** start Data records **
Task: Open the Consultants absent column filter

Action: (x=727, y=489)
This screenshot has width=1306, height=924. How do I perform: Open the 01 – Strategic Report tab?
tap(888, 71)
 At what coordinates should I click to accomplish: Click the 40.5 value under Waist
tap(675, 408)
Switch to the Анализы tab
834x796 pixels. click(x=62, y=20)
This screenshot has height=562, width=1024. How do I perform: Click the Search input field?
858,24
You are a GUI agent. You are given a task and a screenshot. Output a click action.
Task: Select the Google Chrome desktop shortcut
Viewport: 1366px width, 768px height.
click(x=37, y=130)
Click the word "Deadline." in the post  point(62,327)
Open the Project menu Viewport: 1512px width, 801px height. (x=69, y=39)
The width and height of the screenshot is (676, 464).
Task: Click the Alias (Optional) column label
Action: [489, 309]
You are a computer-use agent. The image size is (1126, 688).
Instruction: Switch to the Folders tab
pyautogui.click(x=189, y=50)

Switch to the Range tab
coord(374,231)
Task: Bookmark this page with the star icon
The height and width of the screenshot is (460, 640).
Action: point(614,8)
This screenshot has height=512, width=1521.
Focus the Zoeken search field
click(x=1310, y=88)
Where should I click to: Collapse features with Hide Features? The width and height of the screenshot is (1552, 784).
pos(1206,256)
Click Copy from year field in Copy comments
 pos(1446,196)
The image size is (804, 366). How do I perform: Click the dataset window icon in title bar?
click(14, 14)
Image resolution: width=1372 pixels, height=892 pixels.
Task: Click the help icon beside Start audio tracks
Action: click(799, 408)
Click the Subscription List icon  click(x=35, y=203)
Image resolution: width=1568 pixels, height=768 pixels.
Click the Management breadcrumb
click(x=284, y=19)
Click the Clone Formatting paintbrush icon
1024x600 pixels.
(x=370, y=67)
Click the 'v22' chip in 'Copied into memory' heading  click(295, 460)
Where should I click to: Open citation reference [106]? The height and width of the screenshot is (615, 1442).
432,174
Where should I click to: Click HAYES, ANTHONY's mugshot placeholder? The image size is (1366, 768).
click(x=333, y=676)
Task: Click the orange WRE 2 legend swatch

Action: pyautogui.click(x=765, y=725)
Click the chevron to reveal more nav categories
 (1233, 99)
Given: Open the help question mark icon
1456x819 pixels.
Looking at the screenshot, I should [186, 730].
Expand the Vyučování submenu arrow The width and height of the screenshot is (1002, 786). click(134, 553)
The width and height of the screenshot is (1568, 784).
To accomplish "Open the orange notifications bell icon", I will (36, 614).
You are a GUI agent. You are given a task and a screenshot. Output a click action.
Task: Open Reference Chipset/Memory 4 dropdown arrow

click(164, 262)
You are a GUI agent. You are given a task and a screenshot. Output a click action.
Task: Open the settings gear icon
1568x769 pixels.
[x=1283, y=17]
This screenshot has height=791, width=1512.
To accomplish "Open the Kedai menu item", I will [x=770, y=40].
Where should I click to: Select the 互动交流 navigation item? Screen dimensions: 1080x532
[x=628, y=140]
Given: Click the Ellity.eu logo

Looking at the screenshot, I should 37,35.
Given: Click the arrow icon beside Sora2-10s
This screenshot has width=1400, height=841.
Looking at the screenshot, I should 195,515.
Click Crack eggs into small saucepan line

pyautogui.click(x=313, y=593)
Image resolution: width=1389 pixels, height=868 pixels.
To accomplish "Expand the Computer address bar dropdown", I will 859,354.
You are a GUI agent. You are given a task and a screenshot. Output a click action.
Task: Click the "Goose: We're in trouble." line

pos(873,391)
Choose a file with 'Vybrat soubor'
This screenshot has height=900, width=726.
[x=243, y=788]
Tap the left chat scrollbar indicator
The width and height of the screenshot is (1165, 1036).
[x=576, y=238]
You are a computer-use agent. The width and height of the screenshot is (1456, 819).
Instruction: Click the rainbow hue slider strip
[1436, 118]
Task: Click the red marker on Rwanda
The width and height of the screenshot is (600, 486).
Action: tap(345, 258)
** end Data records **
§ **Stated problem**: Arrange every line of the listing above as a Markdown table with the columns Row and Text, numbering the rows and leaving out the blank lines.

§ **Result for this task**:
| Row | Text |
|---|---|
| 1 | Task: Open the Consultants absent column filter |
| 2 | Action: (x=727, y=489) |
| 3 | This screenshot has width=1306, height=924. How do I perform: Open the 01 – Strategic Report tab? |
| 4 | tap(888, 71) |
| 5 |  At what coordinates should I click to accomplish: Click the 40.5 value under Waist |
| 6 | tap(675, 408) |
| 7 | Switch to the Анализы tab |
| 8 | 834x796 pixels. click(x=62, y=20) |
| 9 | This screenshot has height=562, width=1024. How do I perform: Click the Search input field? |
| 10 | 858,24 |
| 11 | You are a GUI agent. You are given a task and a screenshot. Output a click action. |
| 12 | Task: Select the Google Chrome desktop shortcut |
| 13 | Viewport: 1366px width, 768px height. |
| 14 | click(x=37, y=130) |
| 15 | Click the word "Deadline." in the post  point(62,327) |
| 16 | Open the Project menu Viewport: 1512px width, 801px height. (x=69, y=39) |
| 17 | The width and height of the screenshot is (676, 464). |
| 18 | Task: Click the Alias (Optional) column label |
| 19 | Action: [489, 309] |
| 20 | You are a computer-use agent. The image size is (1126, 688). |
| 21 | Instruction: Switch to the Folders tab |
| 22 | pyautogui.click(x=189, y=50) |
| 23 | Switch to the Range tab |
| 24 | coord(374,231) |
| 25 | Task: Bookmark this page with the star icon |
| 26 | The height and width of the screenshot is (460, 640). |
| 27 | Action: point(614,8) |
| 28 | This screenshot has height=512, width=1521. |
| 29 | Focus the Zoeken search field |
| 30 | click(x=1310, y=88) |
| 31 | Where should I click to: Collapse features with Hide Features? The width and height of the screenshot is (1552, 784). |
| 32 | pos(1206,256) |
| 33 | Click Copy from year field in Copy comments |
| 34 |  pos(1446,196) |
| 35 | The image size is (804, 366). How do I perform: Click the dataset window icon in title bar? |
| 36 | click(14, 14) |
| 37 | Image resolution: width=1372 pixels, height=892 pixels. |
| 38 | Task: Click the help icon beside Start audio tracks |
| 39 | Action: click(799, 408) |
| 40 | Click the Subscription List icon  click(x=35, y=203) |
| 41 | Image resolution: width=1568 pixels, height=768 pixels. |
| 42 | Click the Management breadcrumb |
| 43 | click(x=284, y=19) |
| 44 | Click the Clone Formatting paintbrush icon |
| 45 | 1024x600 pixels. |
| 46 | (x=370, y=67) |
| 47 | Click the 'v22' chip in 'Copied into memory' heading  click(295, 460) |
| 48 | Where should I click to: Open citation reference [106]? The height and width of the screenshot is (615, 1442). |
| 49 | 432,174 |
| 50 | Where should I click to: Click HAYES, ANTHONY's mugshot placeholder? The image size is (1366, 768). |
| 51 | click(x=333, y=676) |
| 52 | Task: Click the orange WRE 2 legend swatch |
| 53 | Action: pyautogui.click(x=765, y=725) |
| 54 | Click the chevron to reveal more nav categories |
| 55 |  (1233, 99) |
| 56 | Given: Open the help question mark icon |
| 57 | 1456x819 pixels. |
| 58 | Looking at the screenshot, I should [186, 730]. |
| 59 | Expand the Vyučování submenu arrow The width and height of the screenshot is (1002, 786). click(134, 553) |
| 60 | The width and height of the screenshot is (1568, 784). |
| 61 | To accomplish "Open the orange notifications bell icon", I will (36, 614). |
| 62 | You are a GUI agent. You are given a task and a screenshot. Output a click action. |
| 63 | Task: Open Reference Chipset/Memory 4 dropdown arrow |
| 64 | click(164, 262) |
| 65 | You are a GUI agent. You are given a task and a screenshot. Output a click action. |
| 66 | Task: Open the settings gear icon |
| 67 | 1568x769 pixels. |
| 68 | [x=1283, y=17] |
| 69 | This screenshot has height=791, width=1512. |
| 70 | To accomplish "Open the Kedai menu item", I will [x=770, y=40]. |
| 71 | Where should I click to: Select the 互动交流 navigation item? Screen dimensions: 1080x532 |
| 72 | [x=628, y=140] |
| 73 | Given: Click the Ellity.eu logo |
| 74 | Looking at the screenshot, I should 37,35. |
| 75 | Given: Click the arrow icon beside Sora2-10s |
| 76 | This screenshot has width=1400, height=841. |
| 77 | Looking at the screenshot, I should 195,515. |
| 78 | Click Crack eggs into small saucepan line |
| 79 | pyautogui.click(x=313, y=593) |
| 80 | Image resolution: width=1389 pixels, height=868 pixels. |
| 81 | To accomplish "Expand the Computer address bar dropdown", I will 859,354. |
| 82 | You are a GUI agent. You are given a task and a screenshot. Output a click action. |
| 83 | Task: Click the "Goose: We're in trouble." line |
| 84 | pos(873,391) |
| 85 | Choose a file with 'Vybrat soubor' |
| 86 | This screenshot has height=900, width=726. |
| 87 | [x=243, y=788] |
| 88 | Tap the left chat scrollbar indicator |
| 89 | The width and height of the screenshot is (1165, 1036). |
| 90 | [x=576, y=238] |
| 91 | You are a computer-use agent. The width and height of the screenshot is (1456, 819). |
| 92 | Instruction: Click the rainbow hue slider strip |
| 93 | [1436, 118] |
| 94 | Task: Click the red marker on Rwanda |
| 95 | The width and height of the screenshot is (600, 486). |
| 96 | Action: tap(345, 258) |